Kubernetes Integration
Deploy Pod to Fargate
Create a pod that matches the Fargate profile selector:
apiVersion: v1
kind: Pod
metadata:
name: my-fargate-pod
namespace: fargate-workloads
labels:
fargate: "true"
spec:
containers:
- name: nginx
image: nginx:latest
resources:
requests:
cpu: 250m
memory: 512Mi
limits:
cpu: 500m
memory: 1Gi
Deploy Deployment to Fargate
apiVersion: apps/v1
kind: Deployment
metadata:
name: fargate-app
namespace: fargate-workloads
spec:
replicas: 3
selector:
matchLabels:
app: my-app
fargate: "true"
template:
metadata:
labels:
app: my-app
fargate: "true"
spec:
containers:
- name: app
image: my-app:v1.0
resources:
requests:
cpu: 500m
memory: 1Gi
Important Notes
- Private Subnets Only: Fargate profiles require private subnets with NAT gateway or VPC endpoints
- Subnet Tagging: Subnets must have the tag
kubernetes.io/cluster/<cluster_name> = "shared"orowned - Resource Limits: Fargate requires explicit CPU and memory resource specifications
- Networking: Pods get their own ENI and private IP address
- Profile Limits: Each Fargate profile supports one namespace and up to 5 label selectors
- CoreDNS: For CoreDNS to run on Fargate, you need a specific Fargate profile for kube-system namespace
- Storage: Only supports ephemeral storage and Amazon EFS (not EBS)

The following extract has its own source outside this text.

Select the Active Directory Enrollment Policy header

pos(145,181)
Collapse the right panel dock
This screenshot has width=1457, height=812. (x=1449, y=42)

- Creation Time: Fargate profile creation takes 3-5 minutes
Fargate Resource Specifications
CPU and Memory Combinations
Fargate supports specific CPU and memory combinations:
| vCPU | Memory Options |
|---|---|
| 0.25 | 0.5 GB, 1 GB, 2 GB |
| 0.5 | 1 GB, 2 GB, 3 GB, 4 GB |
| 1 | 2 GB, 3 GB, 4 GB, 5 GB, 6 GB, 7 GB, 8 GB |
| 2 | Between 4 GB and 16 GB in 1 GB increments |
| 4 | Between 8 GB and 30 GB in 1 GB increments |
Best Practices
- Use Private Subnets: Always use private subnets for Fargate profiles
- Specify Resources: Always define CPU and memory requests/limits for Fargate pods
- Multiple Profiles: Create separate profiles for different workload types
- Label Strategy: Use consistent labeling for easy workload routing
- Cost Optimization: Use Fargate for variable workloads; consider EC2 for stable, predictable loads
- Monitoring: Use CloudWatch Container Insights for Fargate monitoring
- Logging: Configure Fargate logging to CloudWatch or Fluent Bit
- Security: Leverage pod-level IAM roles via IRSA
Cost Considerations
Fargate pricing is based on:
- vCPU resources (per hour)
- Memory resources (per GB per hour)
- Minimum charge duration: 1 minute
Cost comparison:
- Use Fargate: Variable workloads, batch jobs, development/testing
- Use EC2 Node Groups: Stable baseline workloads, cost-sensitive production workloads
CoreDNS on Fargate
To run CoreDNS on Fargate, create a specific profile:
module "fargate_coredns" {
source = "git@github.com:webuildyourcloud/terraform-aws-eks_fargate_profile.git"
name = "coredns"
cluster_name = module.eks_cluster.cluster_id
subnet_ids = module.vpc.private_subnet_ids
kubernetes_namespace = "kube-system"
kubernetes_labels = {
"k8s-app" = "kube-dns"
}
}
Then remove the eks.amazonaws.com/compute-type : ec2 annotation from CoreDNS pods.
Troubleshooting
Pods stuck in Pending state
- Verify subnet IDs are correct and private
- Check subnet tags include cluster name
- Ensure NAT gateway or VPC endpoints are configured
- Verify resource requests match Fargate configurations
Fargate profile creation fails
- Verify cluster name is correct
- Check IAM permissions for creating Fargate profiles
- Ensure subnets are in the same VPC as the cluster
Pods not matching Fargate profile
- Verify namespace matches
kubernetes_namespace - Check pod labels match
kubernetes_labels - Ensure no conflicting node selectors or taints
Monitoring and Logging
Enable Container Insights
aws eks update-cluster-config \
--name my-cluster \
--logging '{"clusterLogging":[{"types":["api","audit","authenticator","controllerManager","scheduler"],"enabled":true}]}'
Configure Fluent Bit for Fargate
Deploy AWS Fluent Bit DaemonSet for centralized logging from Fargate pods.
License
This module is provided as-is for use within your organization.